▶ [TESTO FORNITO]
━━━
Alle spalle esperienze di presidenza provinciale e nazionale del CSI, Massimo Achini è un uomo che ama mettersi in gioco e lo fa con grande umiltà.

Lei ha detto che questa nomina è "un privilegio, un onore  servire il CSI Milano per i prossimi 4 anni". Ma è anche una grande responsabilità

Sì, è una grandissima responsabilità, tenendo presente che, oggi più che mai, le società sportive sono, da un lato, il presidio educativo più diffuso sul territorio (basti pensare che, nella sola Diocesi di Milano, il CSI ha ben 650 società sportive), dall'altro, sono quasi sempre radicate nel contesto dell'oratorio.

Bastano questi due sguardi per dire che, servire queste società sportive, vuol dire accompagnarle a svolgere questo compito.

Quali sono le priorità di un programma che lei stesso ha definito ambizioso?

Abbiamo provato a individuarne alcune: la prima è restare se stessi. Già oggi queste società sportive fanno la differenza: sono società che sono capaci di mettere al centro di tutto l'esperienza educativa di ragazze e ragazzi. Questa è una cosa che non va data per scontata e che va riconquistata giorno per giorno, allenamento dopo allenamento, settimana dopo settimana.

Accompagnare le società a crescere comporta poi azioni molto concrete come per esempio la nascita dello sportello “antiburocrazia”. Oggi il nemico numero 1 delle società sportive è la burocrazia: presidenti e dirigenti sono persone meravigliose, però sono volontari, in quanto vogliono aiutare a educare i ragazzi.
━━━
▶ [COMPITI RICHIESTI]
a - Secondo l'intervista a Massimo Achini, quante società sportive ha il CSI nella sola Diocesi di Milano?
b - Nell'intervista a Massimo Achini, perché servire il CSI Milano è una grandissima responsabilità? Rispondi in una o due frasi.
c - Riprendi l'intervista a Massimo Achini e scrivi il seguito subito dopo la sua ultima frase.

▶ [MATERIALE RACCOLTO]
━━━
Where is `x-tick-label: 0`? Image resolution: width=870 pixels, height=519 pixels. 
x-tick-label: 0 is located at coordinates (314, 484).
━━━
▶ [RISPOSTE AI COMPITI]
a - Ne ha 650.

b - Oggi le società sportive sono il presidio educativo più diffuso sul territorio e sono quasi sempre radicate nel contesto dell'oratorio. Servirle vuol dire quindi accompagnarle a svolgere questo compito.

c -
Si ritrovano però a essere sommersi dalla burocrazia. Ecco quindi perché questo sportello. Altra azione concreta è la creazione di uno sportello pastorale per servire la Chiesa diocesana.  Viviamo oggi un tempo in cui la Chiesa, a partire dal nostro Arcivescovo, ha una grandissima fiducia nel Csi. Questo non toglie però che, oratorio per oratorio, le situazioni siano diverse. Le fatiche ci sono. Allora ecco uno sportello pastorale a cui rivolgersi per chiedere un aiuto per dialogare con la parte pastorale.

Un tema grande poi, su cui vogliamo lavorare in questi anni, è quello di aiutare le società sportive a comunicare meglio il bene e il bello che fanno poiché c'è una tonnellata di bellezza nella loro vita quotidiana. Ne cito altre due. La prima: formare i dirigenti. È una grandissima fatica perché è difficilissimo trovare delle persone che si rendano disponibili a fare il dirigente accompagnatore cioè quello che accompagna la squadra, stando seduto in panchina, a far parte di un consiglio direttivo, addirittura a fare i presidenti.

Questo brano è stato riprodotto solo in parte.